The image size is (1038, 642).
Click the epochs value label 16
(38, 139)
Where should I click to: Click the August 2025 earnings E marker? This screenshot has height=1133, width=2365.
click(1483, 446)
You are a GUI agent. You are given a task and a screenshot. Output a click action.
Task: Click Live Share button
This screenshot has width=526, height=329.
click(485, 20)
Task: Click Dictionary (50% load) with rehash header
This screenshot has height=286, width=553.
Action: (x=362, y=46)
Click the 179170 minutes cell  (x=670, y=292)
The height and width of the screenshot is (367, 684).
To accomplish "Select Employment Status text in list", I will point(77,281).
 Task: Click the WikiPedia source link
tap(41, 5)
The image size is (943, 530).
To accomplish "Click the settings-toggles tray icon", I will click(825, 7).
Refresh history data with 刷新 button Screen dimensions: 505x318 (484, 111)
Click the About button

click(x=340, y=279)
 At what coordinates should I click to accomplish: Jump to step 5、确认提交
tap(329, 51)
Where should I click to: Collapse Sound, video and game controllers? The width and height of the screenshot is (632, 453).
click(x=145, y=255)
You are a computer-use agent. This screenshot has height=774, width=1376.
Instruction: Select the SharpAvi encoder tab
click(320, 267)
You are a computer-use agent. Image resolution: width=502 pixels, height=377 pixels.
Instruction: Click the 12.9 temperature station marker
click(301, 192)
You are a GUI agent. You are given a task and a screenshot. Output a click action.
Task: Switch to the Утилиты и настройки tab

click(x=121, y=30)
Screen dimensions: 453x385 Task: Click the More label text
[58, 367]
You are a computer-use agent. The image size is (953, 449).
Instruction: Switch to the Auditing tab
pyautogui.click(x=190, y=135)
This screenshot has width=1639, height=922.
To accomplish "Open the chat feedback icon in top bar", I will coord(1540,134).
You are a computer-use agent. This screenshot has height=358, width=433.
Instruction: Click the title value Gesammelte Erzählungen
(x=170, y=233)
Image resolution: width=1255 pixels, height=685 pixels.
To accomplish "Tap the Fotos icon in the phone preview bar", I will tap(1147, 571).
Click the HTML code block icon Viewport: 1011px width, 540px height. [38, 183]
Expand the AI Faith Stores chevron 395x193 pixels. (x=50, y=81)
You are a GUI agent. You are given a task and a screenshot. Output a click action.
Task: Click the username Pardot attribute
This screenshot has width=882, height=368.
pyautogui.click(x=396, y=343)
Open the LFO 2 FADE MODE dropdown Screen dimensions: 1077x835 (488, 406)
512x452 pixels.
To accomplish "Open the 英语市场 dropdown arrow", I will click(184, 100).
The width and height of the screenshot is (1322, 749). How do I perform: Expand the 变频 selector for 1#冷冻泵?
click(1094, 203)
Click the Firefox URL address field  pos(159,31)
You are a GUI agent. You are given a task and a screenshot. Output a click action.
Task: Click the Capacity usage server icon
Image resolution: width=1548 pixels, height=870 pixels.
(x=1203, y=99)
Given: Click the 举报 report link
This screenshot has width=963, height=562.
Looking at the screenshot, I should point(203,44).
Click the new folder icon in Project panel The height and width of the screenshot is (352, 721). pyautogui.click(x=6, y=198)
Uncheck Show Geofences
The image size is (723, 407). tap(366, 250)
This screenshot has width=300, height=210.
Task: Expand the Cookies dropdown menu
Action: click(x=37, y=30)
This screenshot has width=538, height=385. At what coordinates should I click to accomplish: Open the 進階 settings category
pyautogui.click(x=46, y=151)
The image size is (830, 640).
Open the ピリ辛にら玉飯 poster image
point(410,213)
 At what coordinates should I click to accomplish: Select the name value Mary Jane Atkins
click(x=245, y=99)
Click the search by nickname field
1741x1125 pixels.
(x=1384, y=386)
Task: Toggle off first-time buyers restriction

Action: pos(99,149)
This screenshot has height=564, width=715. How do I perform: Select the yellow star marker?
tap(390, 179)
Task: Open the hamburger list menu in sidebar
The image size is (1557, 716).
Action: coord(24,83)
^^^^
Rewrite the lines from the one containing "Refresh history data" through the one containing "Click the Firefox", both included, with their requests kept, and shift every coordinate in the answers by adding 68 to it.

### COMPLETED TASK
Refresh history data with 刷新 button Screen dimensions: 505x318 (552, 179)
Click the About button

click(x=408, y=347)
 At what coordinates should I click to accomplish: Jump to step 5、确认提交
tap(397, 119)
Where should I click to: Collapse Sound, video and game controllers? The width and height of the screenshot is (632, 453).
click(x=213, y=323)
You are a computer-use agent. This screenshot has height=774, width=1376.
Instruction: Select the SharpAvi encoder tab
click(388, 335)
You are a computer-use agent. Image resolution: width=502 pixels, height=377 pixels.
Instruction: Click the 12.9 temperature station marker
click(369, 260)
You are a GUI agent. You are given a task and a screenshot. Output a click action.
Task: Switch to the Утилиты и настройки tab

click(x=189, y=98)
Screen dimensions: 453x385 Task: Click the More label text
[126, 435]
You are a computer-use agent. The image size is (953, 449).
Instruction: Switch to the Auditing tab
pyautogui.click(x=258, y=203)
This screenshot has width=1639, height=922.
To accomplish "Open the chat feedback icon in top bar", I will coord(1608,202).
You are a computer-use agent. This screenshot has height=358, width=433.
Instruction: Click the title value Gesammelte Erzählungen
(x=238, y=301)
Image resolution: width=1255 pixels, height=685 pixels.
To accomplish "Tap the Fotos icon in the phone preview bar", I will tap(1215, 639).
Click the HTML code block icon Viewport: 1011px width, 540px height. [106, 251]
Expand the AI Faith Stores chevron 395x193 pixels. (x=118, y=149)
You are a GUI agent. You are given a task and a screenshot. Output a click action.
Task: Click the username Pardot attribute
This screenshot has width=882, height=368.
pyautogui.click(x=464, y=411)
Open the LFO 2 FADE MODE dropdown Screen dimensions: 1077x835 (556, 474)
512x452 pixels.
To accomplish "Open the 英语市场 dropdown arrow", I will click(252, 168).
The width and height of the screenshot is (1322, 749). How do I perform: Expand the 变频 selector for 1#冷冻泵?
click(1162, 271)
Click the Firefox URL address field  pos(227,99)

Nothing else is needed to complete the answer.